(Dataset entries)

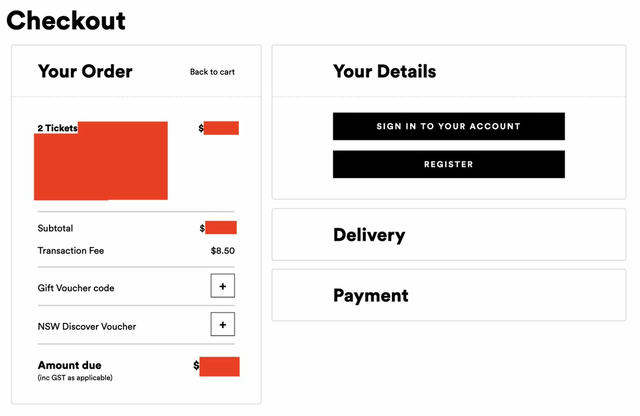Open the Your Details section header
This screenshot has height=416, width=640.
click(x=384, y=71)
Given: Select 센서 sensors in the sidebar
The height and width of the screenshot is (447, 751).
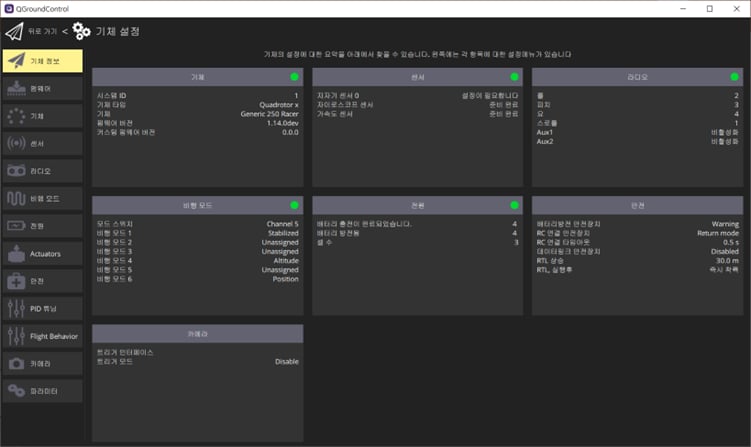Looking at the screenshot, I should (x=41, y=143).
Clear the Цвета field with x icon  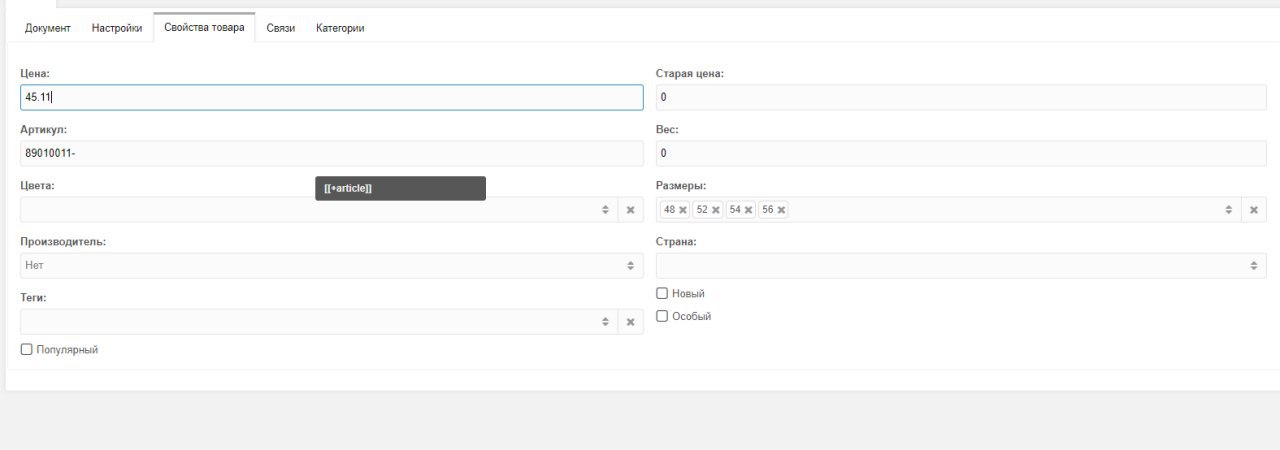click(x=631, y=210)
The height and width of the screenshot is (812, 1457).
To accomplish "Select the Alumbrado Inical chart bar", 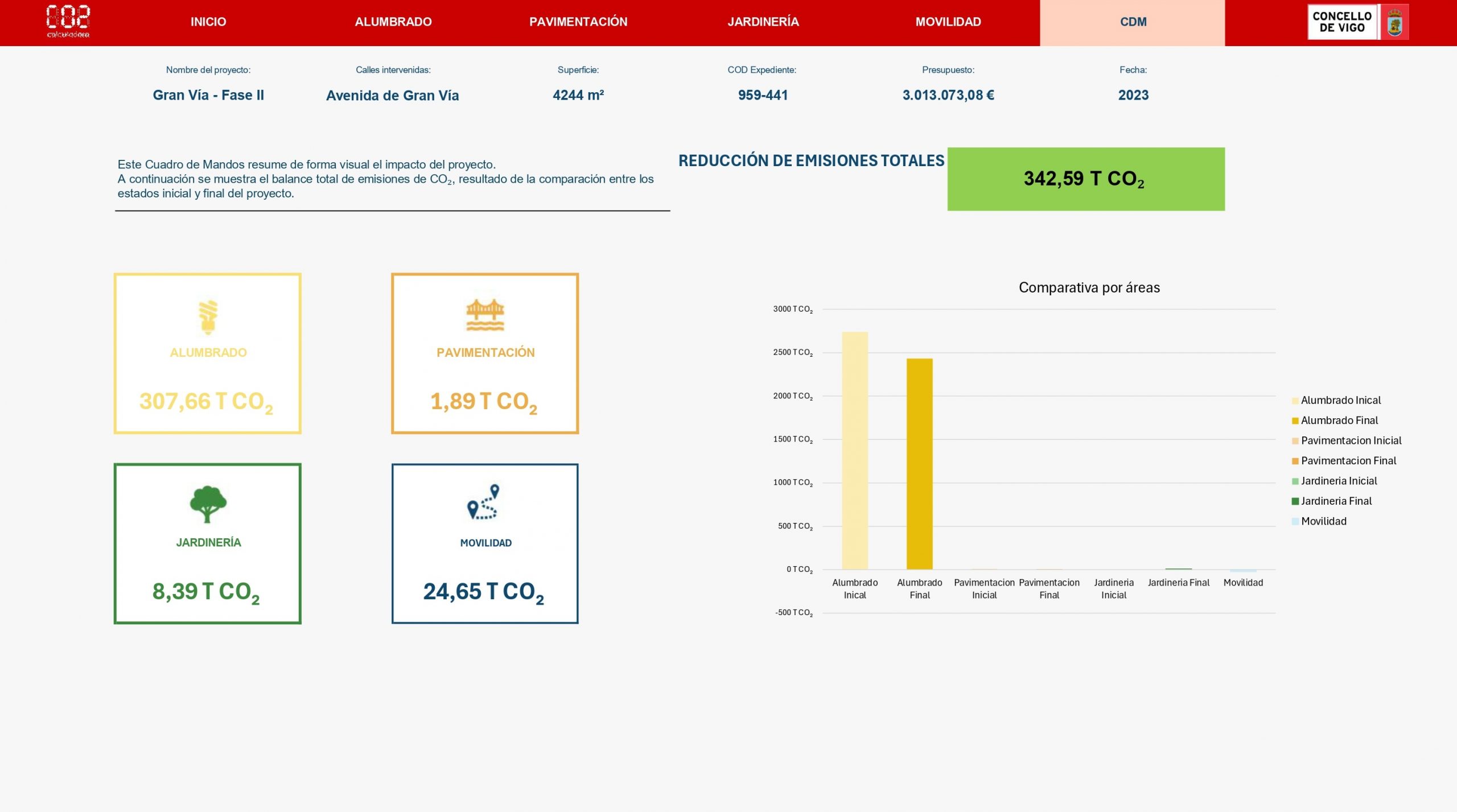I will click(854, 451).
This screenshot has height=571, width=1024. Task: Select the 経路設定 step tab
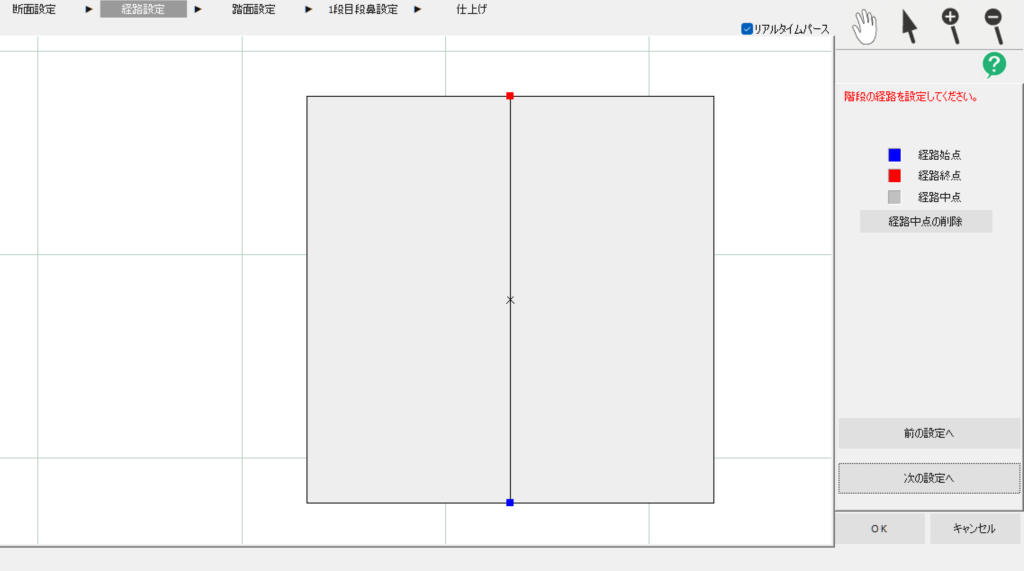tap(143, 9)
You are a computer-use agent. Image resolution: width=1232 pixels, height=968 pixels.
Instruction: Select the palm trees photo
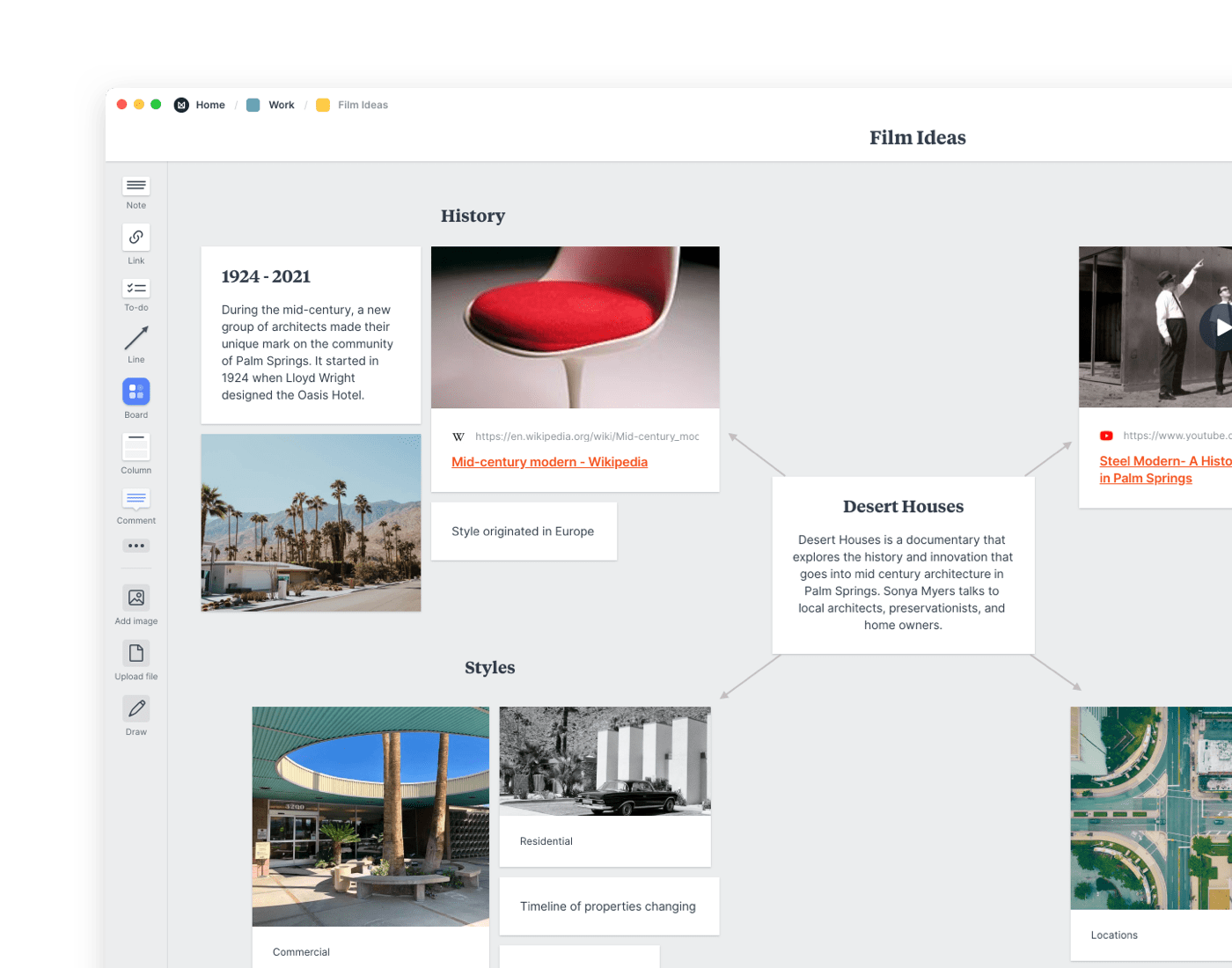[x=311, y=523]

## Stated exercise
Pull out each line of the data above that contains the string "height". Count a match only when the letter case is the same.

## Result
This screenshot has height=416, width=640.
The height and width of the screenshot is (447, 751).
The height and width of the screenshot is (812, 1457).
This screenshot has height=571, width=1024. Task: Select the 経路設定 step tab
You are a computer-use agent. Image resolution: width=1232 pixels, height=968 pixels.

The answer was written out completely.